Mengingat Kembali Tugas Wartawan
Situasi di atas perlu dibenahi dan salah satu langkahnya adalah dengan memahami kembali: apa yang harus dilakukan oleh seorang wartawan untuk masyarakat? Bila dilihat melalui konsep jurnalisme publik, posisi wartawan adalah sebagai jembatan antara pemerintah dengan masyarakat. Jembatan yang berperan melaporkan semua permasalahan dalam publik yang penting untuk diangkat secara tanpa terkecuali agar pemerintah mau memberikan perhatiannya kepada permasalahan tersebut. Apabila isu kelompok marginal lebih sering disuarakan tidak hanya dalam situasi kontroversial saja, maka dapat semakin meningkatkan kemungkinan pemerintah untuk melakukan aksi nyata terhadap isu tersebut karena terdapat desakan dari wartawan dan masyarakat.

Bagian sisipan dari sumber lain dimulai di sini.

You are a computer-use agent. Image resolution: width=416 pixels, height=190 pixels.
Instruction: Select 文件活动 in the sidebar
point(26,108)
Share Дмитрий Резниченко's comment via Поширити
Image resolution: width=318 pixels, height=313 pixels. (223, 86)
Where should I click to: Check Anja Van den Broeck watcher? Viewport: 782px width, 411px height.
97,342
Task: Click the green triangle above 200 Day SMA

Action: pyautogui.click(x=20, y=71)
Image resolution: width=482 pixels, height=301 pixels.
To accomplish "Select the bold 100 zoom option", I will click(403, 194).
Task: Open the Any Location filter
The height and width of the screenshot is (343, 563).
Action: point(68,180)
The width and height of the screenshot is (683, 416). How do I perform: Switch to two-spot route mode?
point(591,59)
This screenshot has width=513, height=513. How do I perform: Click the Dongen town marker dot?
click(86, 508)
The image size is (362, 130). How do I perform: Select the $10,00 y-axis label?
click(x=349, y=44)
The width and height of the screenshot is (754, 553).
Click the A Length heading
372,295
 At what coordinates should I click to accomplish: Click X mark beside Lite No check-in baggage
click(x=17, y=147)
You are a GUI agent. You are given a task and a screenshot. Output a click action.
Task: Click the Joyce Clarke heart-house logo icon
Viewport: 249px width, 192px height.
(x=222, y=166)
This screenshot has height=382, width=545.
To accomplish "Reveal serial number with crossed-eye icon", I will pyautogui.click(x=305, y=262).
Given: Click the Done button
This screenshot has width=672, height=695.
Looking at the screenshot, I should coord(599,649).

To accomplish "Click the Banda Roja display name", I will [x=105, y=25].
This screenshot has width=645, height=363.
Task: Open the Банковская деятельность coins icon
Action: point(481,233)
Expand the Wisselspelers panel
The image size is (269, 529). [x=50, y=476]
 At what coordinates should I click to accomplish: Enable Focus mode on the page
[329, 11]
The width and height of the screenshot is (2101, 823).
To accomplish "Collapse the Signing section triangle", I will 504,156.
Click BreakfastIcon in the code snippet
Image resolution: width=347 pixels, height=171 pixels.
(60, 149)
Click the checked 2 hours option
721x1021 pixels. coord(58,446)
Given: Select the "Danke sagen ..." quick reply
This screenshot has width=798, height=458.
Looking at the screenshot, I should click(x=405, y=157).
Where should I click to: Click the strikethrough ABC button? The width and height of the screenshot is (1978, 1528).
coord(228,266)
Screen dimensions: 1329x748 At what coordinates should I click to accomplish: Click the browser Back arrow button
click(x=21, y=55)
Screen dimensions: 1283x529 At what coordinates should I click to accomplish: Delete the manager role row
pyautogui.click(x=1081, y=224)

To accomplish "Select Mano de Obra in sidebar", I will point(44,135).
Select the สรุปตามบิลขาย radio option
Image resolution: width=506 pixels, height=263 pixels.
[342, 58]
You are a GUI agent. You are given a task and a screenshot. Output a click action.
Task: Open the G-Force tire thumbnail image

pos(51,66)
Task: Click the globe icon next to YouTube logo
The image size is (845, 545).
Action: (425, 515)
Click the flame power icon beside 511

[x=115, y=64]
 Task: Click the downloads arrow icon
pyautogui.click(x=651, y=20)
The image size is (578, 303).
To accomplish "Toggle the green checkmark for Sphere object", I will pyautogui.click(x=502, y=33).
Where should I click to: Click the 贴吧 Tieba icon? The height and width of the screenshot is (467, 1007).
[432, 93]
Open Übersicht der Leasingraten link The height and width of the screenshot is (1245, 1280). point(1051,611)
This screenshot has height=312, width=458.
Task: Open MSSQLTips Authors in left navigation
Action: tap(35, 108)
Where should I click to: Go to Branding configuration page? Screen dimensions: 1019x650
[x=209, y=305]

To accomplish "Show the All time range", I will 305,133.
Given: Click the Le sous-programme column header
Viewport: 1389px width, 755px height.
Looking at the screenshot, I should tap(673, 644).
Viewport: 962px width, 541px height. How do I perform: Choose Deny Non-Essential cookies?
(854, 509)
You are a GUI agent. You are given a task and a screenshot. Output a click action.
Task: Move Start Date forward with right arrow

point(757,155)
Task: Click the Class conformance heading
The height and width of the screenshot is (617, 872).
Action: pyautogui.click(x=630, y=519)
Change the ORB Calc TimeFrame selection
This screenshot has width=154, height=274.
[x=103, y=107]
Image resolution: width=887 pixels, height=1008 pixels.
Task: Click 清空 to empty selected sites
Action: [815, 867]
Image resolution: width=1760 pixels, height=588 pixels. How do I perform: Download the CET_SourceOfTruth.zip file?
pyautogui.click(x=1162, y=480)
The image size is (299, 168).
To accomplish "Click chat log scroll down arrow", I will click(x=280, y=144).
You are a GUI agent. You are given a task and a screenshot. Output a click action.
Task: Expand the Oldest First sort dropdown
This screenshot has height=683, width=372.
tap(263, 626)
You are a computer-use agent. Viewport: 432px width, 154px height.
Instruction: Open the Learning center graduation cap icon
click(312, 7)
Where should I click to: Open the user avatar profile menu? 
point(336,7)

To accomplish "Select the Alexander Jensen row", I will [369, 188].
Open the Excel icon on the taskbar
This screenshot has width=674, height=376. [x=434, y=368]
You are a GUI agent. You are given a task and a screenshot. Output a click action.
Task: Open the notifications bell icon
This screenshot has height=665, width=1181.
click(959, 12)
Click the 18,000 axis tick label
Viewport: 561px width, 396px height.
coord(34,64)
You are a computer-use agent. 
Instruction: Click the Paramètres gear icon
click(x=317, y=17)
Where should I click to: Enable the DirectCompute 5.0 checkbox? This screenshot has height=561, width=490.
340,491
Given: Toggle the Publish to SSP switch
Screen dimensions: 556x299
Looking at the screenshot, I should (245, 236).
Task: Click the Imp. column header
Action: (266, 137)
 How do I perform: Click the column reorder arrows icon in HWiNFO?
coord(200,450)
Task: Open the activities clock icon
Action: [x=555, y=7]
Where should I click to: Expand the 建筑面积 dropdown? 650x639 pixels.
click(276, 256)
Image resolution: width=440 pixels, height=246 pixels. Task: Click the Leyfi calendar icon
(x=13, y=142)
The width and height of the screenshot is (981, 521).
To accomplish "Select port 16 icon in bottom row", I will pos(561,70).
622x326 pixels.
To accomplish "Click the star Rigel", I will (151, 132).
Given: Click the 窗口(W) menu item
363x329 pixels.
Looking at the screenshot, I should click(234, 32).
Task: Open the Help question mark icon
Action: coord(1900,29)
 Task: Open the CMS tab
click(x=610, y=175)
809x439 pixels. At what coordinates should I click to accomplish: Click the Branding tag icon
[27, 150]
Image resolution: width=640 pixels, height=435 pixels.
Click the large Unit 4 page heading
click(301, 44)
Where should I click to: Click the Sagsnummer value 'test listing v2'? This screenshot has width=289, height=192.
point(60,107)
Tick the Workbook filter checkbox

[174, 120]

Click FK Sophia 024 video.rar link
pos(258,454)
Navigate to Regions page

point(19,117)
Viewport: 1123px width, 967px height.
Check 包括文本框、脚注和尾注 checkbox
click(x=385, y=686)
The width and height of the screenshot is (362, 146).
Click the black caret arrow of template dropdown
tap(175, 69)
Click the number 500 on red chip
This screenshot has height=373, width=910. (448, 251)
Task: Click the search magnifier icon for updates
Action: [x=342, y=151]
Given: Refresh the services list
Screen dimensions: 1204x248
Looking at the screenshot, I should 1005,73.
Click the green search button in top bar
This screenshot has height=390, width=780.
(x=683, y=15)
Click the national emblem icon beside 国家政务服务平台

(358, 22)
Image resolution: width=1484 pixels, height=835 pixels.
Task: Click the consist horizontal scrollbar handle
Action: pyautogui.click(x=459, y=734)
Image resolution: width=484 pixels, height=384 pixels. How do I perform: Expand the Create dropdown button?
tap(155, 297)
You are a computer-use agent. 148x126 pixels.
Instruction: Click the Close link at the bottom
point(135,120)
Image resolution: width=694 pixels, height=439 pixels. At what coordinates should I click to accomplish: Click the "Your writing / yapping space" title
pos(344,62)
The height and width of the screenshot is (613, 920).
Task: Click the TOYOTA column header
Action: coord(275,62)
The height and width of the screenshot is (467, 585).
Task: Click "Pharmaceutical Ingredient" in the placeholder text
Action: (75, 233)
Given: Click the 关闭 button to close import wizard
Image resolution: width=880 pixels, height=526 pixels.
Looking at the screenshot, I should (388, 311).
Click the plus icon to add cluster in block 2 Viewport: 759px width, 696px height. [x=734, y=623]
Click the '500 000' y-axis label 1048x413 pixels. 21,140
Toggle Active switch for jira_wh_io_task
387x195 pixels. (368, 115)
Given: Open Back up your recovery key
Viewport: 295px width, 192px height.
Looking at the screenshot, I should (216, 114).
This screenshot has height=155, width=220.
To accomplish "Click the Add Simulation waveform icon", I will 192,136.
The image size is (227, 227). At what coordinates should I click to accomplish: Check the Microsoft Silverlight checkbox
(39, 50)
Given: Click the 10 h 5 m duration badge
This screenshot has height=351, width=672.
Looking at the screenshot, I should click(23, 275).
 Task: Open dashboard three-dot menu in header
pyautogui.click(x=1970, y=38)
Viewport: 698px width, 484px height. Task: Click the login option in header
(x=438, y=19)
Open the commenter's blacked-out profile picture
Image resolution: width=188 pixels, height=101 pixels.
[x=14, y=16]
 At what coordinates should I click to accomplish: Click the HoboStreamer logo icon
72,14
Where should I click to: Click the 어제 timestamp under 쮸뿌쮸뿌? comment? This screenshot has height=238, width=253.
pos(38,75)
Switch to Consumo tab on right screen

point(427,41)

Jurnalisme publik juga melihat peran wartawan sebagai subjek, sedangkan pemerintah dan masyarakat sebagai objek. Wartawan seharusnya memiliki kemampuan untuk melihat dan menggali permasalahan yang ada pada masyarakat untuk disuarakan. Begitu pula ketika pemerintah menciptakan kondisi yang berdampak negatif pada masyarakat, maka wartawan bertugas untuk menggali lebih dalam kemudian menyampaikannya pada publik.
Melaporkan berita yang berkaitan dengan kebutuhan dan kepentingan masyarakat, termasuk di dalamnya kelompok marginal, pada dasarnya memang merupakan salah satu bentuk tanggung jawab sosial seorang wartawan. Tanggung jawab sosial merujuk pada kewajiban yang harus dipenuhi atas kebebasan yang dimiliki sehingga meminimalkan terjadinya penyalahgunaan kebebasan tersebut.
Wartawan memiliki kekuasaan lebih untuk mencari informasi yang mereka inginkan, menggali lebih dalam informasi tersebut, dan menentukan bagaimana penyajian temuan mereka pada masyarakat. Bersamaan dengan hal itu, wartawan berkewajiban untuk menyampaikan berita yang aktual, menyuarakan kondisi nyata yang terjadi dalam masyarakat secara menyeluruh. Dengan begitu, barulah dapat dikatakan bahwa seorang wartawan berhasil menuntaskan tanggung jawab sosialnya.
Ruang Aman untuk Kelompok Marginal
Penerapan jurnalisme publik dapat dikatakan sejalan dengan prinsip tanggung jawab sosial pers. Seperti yang sudah disinggung sebelumnya, jurnalisme publik melihat wartawan sebagai subjek yang memiliki kemampuan untuk melihat dan menggali permasalahan dalam masyarakat untuk disuarakan. Wartawan juga memiliki tanggung jawab sosial yang dapat dilakukan salah satunya dengan membantu kelompok marginal. Penerapannya dapat melalui berbagai cara, seperti menciptakan ruang aman dalam media untuk kelompok marginal.
Bisa dimulai dengan memberitakan kelompok marginal tanpa diskriminasi dan tidak hanya mengangkat isu mereka ketika dalam situasi yang kontroversial saja. Kelompok marginal dapat ikut berpartisipasi dalam pemberitaan dengan cara menjadikan mereka sebagai narasumber utama agar publik memahami bagaimana isu terkait melalui kacamata mereka dan urgensi isu tersebut bagi kelangsungan hidup mereka. Penerapan hal-hal tersebut nantinya juga akan membantu membangun kesadaran masyarakat mengenai kelompok marginal beserta isu-isu yang mereka hadapi.
Wartawan memiliki kekuasaan lebih dibanding pihak lain dalam hal pengamatan dan pemberitaan. Maka sudah seharusnya bagi mereka untuk menggunakan secara bijak kekuasaan tersebut dengan mengamati lebih dekat permasalahan yang dimiliki kelompok marginal dan terus berusaha menyuarakannya. Secara 'perlahan, tapi pasti' pemberitaan mengenai kelompok marginal akan dapat diberi perhatian lebih oleh masyarakat sehingga tetap bertahan di tengah derasnya percepatan arus informasi dan kompetisi antar media.